◆ GIVEN INSTRUCTION:
Copy verbatim the lines of material starting at the line containing "คอนเดนเซอร์ คาปาซิเตอร์ รีเลย์ (303, 1053)" and ending after the line containing "Naam: (37, 1847)".

◆ DATA LINES:
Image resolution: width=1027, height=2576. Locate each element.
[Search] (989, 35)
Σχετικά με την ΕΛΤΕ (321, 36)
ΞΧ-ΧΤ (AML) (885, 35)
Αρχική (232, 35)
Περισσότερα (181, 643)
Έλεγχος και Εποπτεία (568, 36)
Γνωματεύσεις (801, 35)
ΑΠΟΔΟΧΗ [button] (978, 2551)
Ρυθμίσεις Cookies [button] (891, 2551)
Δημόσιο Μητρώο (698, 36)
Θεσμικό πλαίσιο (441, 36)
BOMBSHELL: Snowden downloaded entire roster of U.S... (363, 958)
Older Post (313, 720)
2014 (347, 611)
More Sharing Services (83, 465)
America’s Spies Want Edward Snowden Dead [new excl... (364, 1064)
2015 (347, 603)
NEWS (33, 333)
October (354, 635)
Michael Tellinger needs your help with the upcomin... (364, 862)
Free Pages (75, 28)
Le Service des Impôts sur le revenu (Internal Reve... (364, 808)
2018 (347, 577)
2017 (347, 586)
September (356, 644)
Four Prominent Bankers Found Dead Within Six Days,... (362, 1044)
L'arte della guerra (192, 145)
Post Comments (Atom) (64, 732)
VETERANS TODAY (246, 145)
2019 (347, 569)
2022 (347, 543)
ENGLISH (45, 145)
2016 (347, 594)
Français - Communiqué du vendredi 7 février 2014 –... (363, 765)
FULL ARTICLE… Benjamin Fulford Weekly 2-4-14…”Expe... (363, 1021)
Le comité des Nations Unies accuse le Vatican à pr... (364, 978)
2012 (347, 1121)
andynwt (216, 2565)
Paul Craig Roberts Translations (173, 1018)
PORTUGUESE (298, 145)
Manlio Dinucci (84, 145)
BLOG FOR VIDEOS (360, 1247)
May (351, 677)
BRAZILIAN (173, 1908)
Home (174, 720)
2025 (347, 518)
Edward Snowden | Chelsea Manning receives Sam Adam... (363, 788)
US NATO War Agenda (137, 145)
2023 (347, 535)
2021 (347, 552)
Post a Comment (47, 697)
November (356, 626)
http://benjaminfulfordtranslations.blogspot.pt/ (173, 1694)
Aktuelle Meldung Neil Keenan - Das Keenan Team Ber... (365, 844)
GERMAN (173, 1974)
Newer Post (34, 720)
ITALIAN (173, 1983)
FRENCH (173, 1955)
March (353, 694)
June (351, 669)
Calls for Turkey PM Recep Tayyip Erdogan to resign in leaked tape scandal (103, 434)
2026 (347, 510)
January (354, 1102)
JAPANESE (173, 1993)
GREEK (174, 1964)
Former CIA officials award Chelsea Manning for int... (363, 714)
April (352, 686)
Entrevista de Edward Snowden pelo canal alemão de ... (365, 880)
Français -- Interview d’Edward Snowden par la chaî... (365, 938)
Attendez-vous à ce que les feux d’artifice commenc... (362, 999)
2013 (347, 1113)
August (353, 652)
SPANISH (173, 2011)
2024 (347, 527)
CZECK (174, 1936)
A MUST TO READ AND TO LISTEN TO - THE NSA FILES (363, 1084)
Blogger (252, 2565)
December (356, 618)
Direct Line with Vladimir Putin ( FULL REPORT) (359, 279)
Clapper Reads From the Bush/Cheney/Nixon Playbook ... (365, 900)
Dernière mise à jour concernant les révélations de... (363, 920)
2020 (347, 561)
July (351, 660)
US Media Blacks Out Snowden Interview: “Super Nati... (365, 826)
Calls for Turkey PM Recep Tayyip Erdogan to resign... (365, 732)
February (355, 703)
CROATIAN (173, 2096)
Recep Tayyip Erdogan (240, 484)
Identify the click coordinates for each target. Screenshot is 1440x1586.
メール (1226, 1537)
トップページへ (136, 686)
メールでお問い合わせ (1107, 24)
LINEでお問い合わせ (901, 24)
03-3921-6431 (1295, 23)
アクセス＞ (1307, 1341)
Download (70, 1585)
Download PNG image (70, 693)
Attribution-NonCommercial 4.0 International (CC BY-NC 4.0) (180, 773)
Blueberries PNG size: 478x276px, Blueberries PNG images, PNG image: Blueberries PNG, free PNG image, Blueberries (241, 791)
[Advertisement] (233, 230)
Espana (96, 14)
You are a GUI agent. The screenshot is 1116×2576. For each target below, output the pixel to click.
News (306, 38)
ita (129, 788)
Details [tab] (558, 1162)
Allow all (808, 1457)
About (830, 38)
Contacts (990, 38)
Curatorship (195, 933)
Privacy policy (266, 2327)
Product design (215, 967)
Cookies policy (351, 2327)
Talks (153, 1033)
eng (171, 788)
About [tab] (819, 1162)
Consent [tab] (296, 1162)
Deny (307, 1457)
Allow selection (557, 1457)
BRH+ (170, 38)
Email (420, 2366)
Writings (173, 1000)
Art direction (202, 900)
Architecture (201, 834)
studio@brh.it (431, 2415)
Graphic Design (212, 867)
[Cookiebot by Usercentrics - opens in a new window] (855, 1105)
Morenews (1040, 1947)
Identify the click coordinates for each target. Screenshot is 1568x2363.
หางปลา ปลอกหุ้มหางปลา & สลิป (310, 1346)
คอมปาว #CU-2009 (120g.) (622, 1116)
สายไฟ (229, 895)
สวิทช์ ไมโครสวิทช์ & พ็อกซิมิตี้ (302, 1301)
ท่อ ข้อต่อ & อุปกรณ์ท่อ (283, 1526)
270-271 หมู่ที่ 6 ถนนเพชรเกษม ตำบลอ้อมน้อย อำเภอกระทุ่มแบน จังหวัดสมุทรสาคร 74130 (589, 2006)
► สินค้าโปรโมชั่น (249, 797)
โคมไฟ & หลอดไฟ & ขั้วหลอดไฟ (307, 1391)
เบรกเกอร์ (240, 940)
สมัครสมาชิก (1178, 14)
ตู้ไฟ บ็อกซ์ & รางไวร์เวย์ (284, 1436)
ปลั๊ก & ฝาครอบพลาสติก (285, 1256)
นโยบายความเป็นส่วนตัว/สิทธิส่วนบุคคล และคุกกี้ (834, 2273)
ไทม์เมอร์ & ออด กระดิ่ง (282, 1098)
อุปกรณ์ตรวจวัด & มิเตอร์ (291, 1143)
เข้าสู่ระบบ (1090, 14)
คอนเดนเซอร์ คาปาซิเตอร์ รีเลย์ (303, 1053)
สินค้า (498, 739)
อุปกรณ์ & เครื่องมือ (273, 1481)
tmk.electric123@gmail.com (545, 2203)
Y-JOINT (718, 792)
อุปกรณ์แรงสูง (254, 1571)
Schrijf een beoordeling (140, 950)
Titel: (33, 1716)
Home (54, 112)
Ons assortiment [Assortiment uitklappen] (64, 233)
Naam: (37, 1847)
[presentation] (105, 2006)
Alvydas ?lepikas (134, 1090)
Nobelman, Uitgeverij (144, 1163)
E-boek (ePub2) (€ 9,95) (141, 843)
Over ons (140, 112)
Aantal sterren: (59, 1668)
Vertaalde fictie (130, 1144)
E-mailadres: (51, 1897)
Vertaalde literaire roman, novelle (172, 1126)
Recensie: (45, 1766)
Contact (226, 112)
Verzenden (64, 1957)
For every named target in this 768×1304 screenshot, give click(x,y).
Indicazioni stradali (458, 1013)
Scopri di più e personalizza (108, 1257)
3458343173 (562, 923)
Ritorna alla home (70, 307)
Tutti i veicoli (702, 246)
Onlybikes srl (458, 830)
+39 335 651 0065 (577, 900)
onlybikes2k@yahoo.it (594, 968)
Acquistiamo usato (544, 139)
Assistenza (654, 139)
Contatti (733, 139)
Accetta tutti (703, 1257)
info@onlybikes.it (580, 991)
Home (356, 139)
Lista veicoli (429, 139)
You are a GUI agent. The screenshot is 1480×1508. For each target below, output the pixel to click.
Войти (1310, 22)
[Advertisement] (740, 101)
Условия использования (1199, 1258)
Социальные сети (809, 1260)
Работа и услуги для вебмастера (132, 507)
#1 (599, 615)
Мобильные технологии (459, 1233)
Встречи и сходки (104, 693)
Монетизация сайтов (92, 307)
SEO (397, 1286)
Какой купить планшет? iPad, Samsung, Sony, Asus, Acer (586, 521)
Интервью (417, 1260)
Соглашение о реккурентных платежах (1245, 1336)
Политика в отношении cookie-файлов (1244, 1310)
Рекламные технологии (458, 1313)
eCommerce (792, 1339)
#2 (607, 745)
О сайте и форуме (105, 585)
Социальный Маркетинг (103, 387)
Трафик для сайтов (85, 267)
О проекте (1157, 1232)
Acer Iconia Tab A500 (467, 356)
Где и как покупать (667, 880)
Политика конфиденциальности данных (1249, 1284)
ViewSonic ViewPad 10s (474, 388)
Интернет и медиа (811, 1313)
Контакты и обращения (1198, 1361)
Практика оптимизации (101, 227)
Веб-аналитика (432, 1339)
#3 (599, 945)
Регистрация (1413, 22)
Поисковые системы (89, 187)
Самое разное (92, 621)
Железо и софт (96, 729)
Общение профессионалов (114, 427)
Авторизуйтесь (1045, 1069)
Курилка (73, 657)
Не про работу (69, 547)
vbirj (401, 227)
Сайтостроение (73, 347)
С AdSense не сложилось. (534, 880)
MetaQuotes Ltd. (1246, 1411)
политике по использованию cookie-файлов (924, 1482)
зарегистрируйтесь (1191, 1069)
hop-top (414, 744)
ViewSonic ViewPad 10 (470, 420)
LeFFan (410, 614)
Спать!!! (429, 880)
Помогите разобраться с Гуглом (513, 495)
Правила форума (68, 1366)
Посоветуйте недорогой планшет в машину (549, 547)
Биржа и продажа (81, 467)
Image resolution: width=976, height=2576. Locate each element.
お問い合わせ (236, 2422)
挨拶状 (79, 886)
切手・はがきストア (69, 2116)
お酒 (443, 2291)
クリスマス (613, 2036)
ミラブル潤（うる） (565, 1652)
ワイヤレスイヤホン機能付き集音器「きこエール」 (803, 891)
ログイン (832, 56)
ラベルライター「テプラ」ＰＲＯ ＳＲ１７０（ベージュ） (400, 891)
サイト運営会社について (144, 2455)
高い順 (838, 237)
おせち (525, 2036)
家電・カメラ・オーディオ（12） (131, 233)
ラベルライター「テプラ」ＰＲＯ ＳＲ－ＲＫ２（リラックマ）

◆ EXERCISE RESULT:
คอนเดนเซอร์ คาปาซิเตอร์ รีเลย์ (303, 1053)
สินค้า (498, 739)
อุปกรณ์ & เครื่องมือ (273, 1481)
tmk.electric123@gmail.com (545, 2203)
Y-JOINT (718, 792)
อุปกรณ์แรงสูง (254, 1571)
Schrijf een beoordeling (140, 950)
Titel: (33, 1716)
Home (54, 112)
Ons assortiment [Assortiment uitklappen] (64, 233)
Naam: (37, 1847)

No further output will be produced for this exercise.